What is pls4all?¶

pls4all is a portable PLS / NIRS engine written in C++17, exposed through a stable C ABI, and packaged behind thin first-class bindings for the current target languages — Python, R, MATLAB / Octave, and JavaScript / WebAssembly. Additional language bindings (Go, Rust, Julia, Ruby, .NET, Lua, Nim, JNI, Android) exist as frozen proofs-of-concept under bindings/_archive/ and are revived on request.

It is built around a single claim: the same numerical PLS result, in every language, with timings that match or beat each language’s established library.

Why this project exists¶

PLS (Partial Least Squares) and the wider chemometrics catalogue — sparse PLS, OPLS, CPPLS, MB-PLS, kernel PLS, AOM/POP, calibration transfer, variable selection (VIP / CARS / GA / SPA / …) — are scattered across an ecosystem:

Language	Where the algorithms live
Python	`sklearn.cross_decomposition`, `ikpls`, `diPLSlib`, `hoggorm`, `tensorly`, `pybaselines`, in-tree implementations of papers
R	`pls`, `spls`, `OmicsPLS`, `prospectr`, `mdatools`, `multiway`, `kernlab`, `plsVarSel`, `enpls`, `mixOmics`, `chemometrics`, `ropls`, `sgPLS`, `multiblock`, `plsRglm`, `plsRcox`, `softImpute`, `mboost`, …
MATLAB	`plsregress`, `libPLS`

Each library has its own numerical conventions (NIPALS vs SIMPLS, unit-variance vs centring-only, deflation policy, intercept handling). Comparing two methods across two languages quickly becomes a multi-month integration project. pls4all collapses that surface to a single C++ kernel with a single set of conventions, then exposes each language’s idiomatic API on top.

### INPUT DATA
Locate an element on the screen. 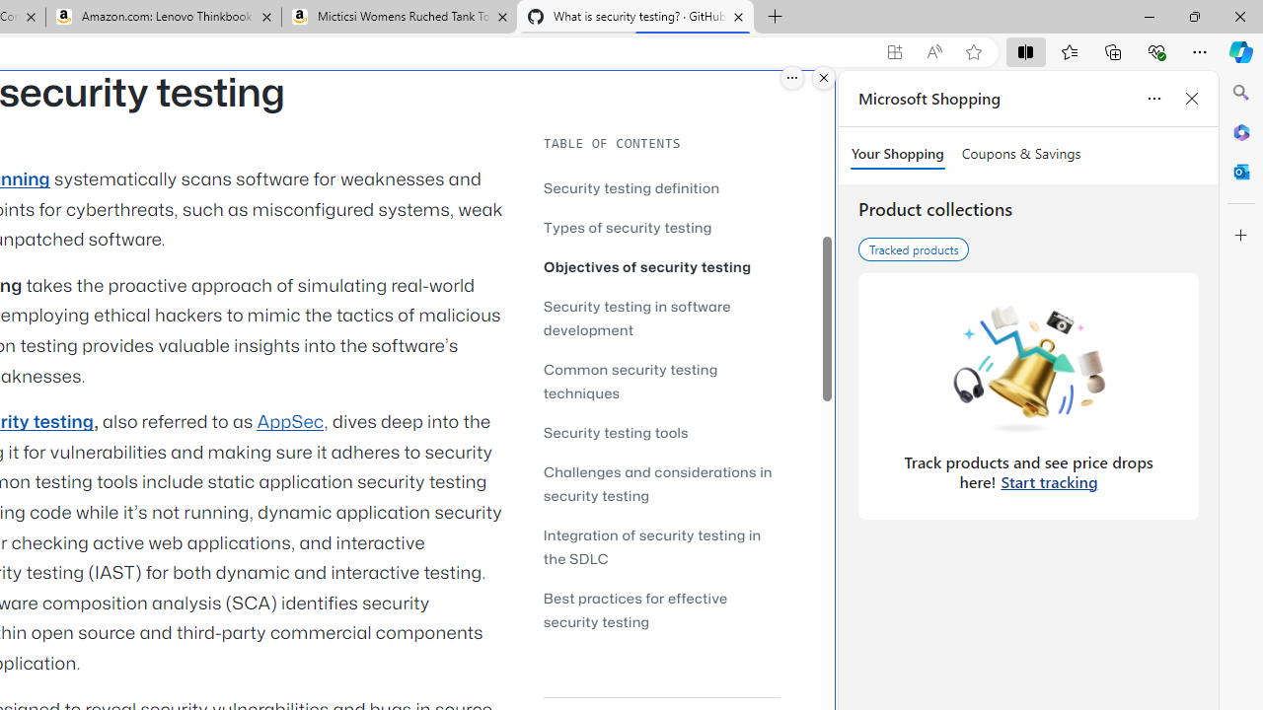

### TASK INSTRUCTIONS
Rewrite the stretch of the pls4all overview from "What is pls4all?¶" through "revived on request.", replacing "C++17" with "C++20". None of the lines is needed for this work.

### ANSWER FOR THIS EXERCISE
What is pls4all?¶

pls4all is a portable PLS / NIRS engine written in C++20, exposed through a stable C ABI, and packaged behind thin first-class bindings for the current target languages — Python, R, MATLAB / Octave, and JavaScript / WebAssembly. Additional language bindings (Go, Rust, Julia, Ruby, .NET, Lua, Nim, JNI, Android) exist as frozen proofs-of-concept under bindings/_archive/ and are revived on request.